This is God’s declaration of war on the brokenness of the world. But as Isaiah also tells us, God’s ways are not like our ways. Isaiah 55. “My thoughts are not your thoughts…” So this is not going to look like any war that we humans have ever witnessed before and the way it begins gives testimony to that.

 

For Jesus does not come riding a white horse at the lead of a horde of angelic warriors. No, instead he comes as a baby, helpless and humble. And he is not born in a palace as the son of kings so that he might rally a great earthly army to his cause. No, he is born to vagrants who are living in a stable because there was room not even in the local inn. And the first to give homage and laud, who bend the knee to him, are not kings or rulers or generals, but shepherds and the beasts of the field. And the first kings who do come do so from far-away lands, not even from his own people.

 

God’s way is not our way and this war will look like nothing we expect or have ever seen before.

 

That continues throughout his adult life. Jesus does not stretch out his hand to smite or to hurt, but instead to heal and to embrace. His words are words of teaching and welcome. And yet defiant words, words that say to the lost and forgotten, “God remembers you. God loves you. God seeks to save you.” And it is among the lost that he travels, it is in their midst that he teaches, the shepherds, the tax collectors, the lepers, the prostitutes, and all those the world has rejected as not being good enough. Jesus comes among them and tells them “God loves you too.”

 

He does not go to the high and mighty, although to their credit, some of them come to him and some of them also get it. Nicodemus, Joseph of Armithea, and others unnamed, they see in Jesus something new, something different. They understand that change is coming, that God is doing a new thing in this man who was born in a cattle manger.

 

But it is not change like any before. This is not the change that comes when a ruler overthrows another, the change from one tyrant to another. This is not the change that comes with the cycle of kingdoms, empires, and nations throughout history. This is change within, within hearts and minds. This is God’s war and it is nothing like we expect or have ever seen before.

 

Its final battle is the ultimate statement of that. Jesus comes to Jerusalem, lauded by the people with palm branches and words of praise. “Hosanna!” But he doesn’t go to the garrison, he doesn’t go to stomp out the army of the enemy. That’s a human war, and Jesus is here to fight God’s war. So instead he goes to the temple to give God praise and prayer. Angry, the crowd turns on him, one his own closest friends turns on him. They arrest him, drag him before councils and rulers, and find him guilty of whatever charge they decide to make up. And then they hang him on a cross to die.

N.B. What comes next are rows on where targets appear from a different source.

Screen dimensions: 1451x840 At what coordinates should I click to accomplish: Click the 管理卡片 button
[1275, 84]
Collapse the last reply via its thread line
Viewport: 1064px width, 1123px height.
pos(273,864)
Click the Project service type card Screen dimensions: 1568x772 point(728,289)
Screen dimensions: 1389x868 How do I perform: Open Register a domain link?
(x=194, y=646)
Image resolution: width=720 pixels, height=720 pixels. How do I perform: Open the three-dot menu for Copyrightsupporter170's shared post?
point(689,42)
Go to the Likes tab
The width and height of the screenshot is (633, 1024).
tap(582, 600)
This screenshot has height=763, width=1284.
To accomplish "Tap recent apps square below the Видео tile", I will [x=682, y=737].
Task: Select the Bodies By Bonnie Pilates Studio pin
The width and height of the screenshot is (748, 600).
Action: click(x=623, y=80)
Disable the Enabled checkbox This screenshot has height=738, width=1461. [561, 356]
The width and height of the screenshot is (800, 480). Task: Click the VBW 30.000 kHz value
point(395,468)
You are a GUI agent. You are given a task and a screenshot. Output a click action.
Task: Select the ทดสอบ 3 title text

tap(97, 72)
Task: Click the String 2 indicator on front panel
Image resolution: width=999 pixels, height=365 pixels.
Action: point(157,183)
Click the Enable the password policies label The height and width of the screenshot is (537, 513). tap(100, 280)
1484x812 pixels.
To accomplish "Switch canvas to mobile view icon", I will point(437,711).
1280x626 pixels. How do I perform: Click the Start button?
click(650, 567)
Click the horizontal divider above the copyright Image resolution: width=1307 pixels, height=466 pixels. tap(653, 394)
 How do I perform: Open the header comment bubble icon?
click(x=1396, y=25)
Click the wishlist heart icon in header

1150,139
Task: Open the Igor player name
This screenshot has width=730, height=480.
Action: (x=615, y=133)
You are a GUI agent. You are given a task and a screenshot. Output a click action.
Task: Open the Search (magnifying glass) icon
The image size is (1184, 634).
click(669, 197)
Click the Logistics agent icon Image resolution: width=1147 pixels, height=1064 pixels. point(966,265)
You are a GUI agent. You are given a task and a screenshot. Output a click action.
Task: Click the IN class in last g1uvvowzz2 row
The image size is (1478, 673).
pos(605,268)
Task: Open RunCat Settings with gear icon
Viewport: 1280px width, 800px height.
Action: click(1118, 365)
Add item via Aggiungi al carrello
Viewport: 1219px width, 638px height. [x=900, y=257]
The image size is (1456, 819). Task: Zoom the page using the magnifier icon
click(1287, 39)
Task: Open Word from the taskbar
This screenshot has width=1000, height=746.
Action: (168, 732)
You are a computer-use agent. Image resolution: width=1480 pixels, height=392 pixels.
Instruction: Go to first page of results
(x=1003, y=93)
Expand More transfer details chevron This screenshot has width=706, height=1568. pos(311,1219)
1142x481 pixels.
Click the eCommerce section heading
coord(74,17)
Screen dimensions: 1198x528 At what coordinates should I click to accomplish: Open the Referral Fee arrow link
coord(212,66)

It would seem at that moment that all that God has done has failed. This is it. The game is up and the evil of this world has won in the end. But this is God’s war and it is nothing like we expect or have seen before. So here in the midst of what looks like the defeat, Jesus cries out from the cross the words of triumph. “IT IS FINISHED.”

 

He dies for us. He receives death, so that we might live. This is not defeat, it is victory for all of us.

 

You see, Christmas is about more than just the birth of a baby. What is that? A joyous occasion no doubt for his parents, but what is it to us? Nothing really, unless we remember that this baby, this Jesus, was born for a purpose, was born with a task to accomplish, a war to fight. And we see that war come to fruition throughout his life but ultimately at the moment of his death on the cross. This baby comes to die to put right all that has gone wrong. This baby comes to die to set the prisoners free, to bring sight to the blind, healing to the sick, and strength to the weak of heart. This baby comes to die so that we, God’s created, might have life and have it abundantly. This baby comes to die so that you and you and you and me and everyone here and everyone everywhere might be saved.

 

This is what Christmas is truly about. It is God up there saying “Enough! There has been enough death. There has been enough suffering. It is time things changed. It is time things were put right. And so I will send my son to do just that.”

 

And on this day, we celebrate. We celebrate because the son has come and light has broken into our darkness. Through Jesus Christ, we have seen God at work. We have seen his plan and we know, because of the cross and the empty tomb, the war has been won. And now, because of all this, there will come a day when there will be no more tears, no more suffering, and the world will be as it was meant to be. This is what Christmas is truly about. Amen.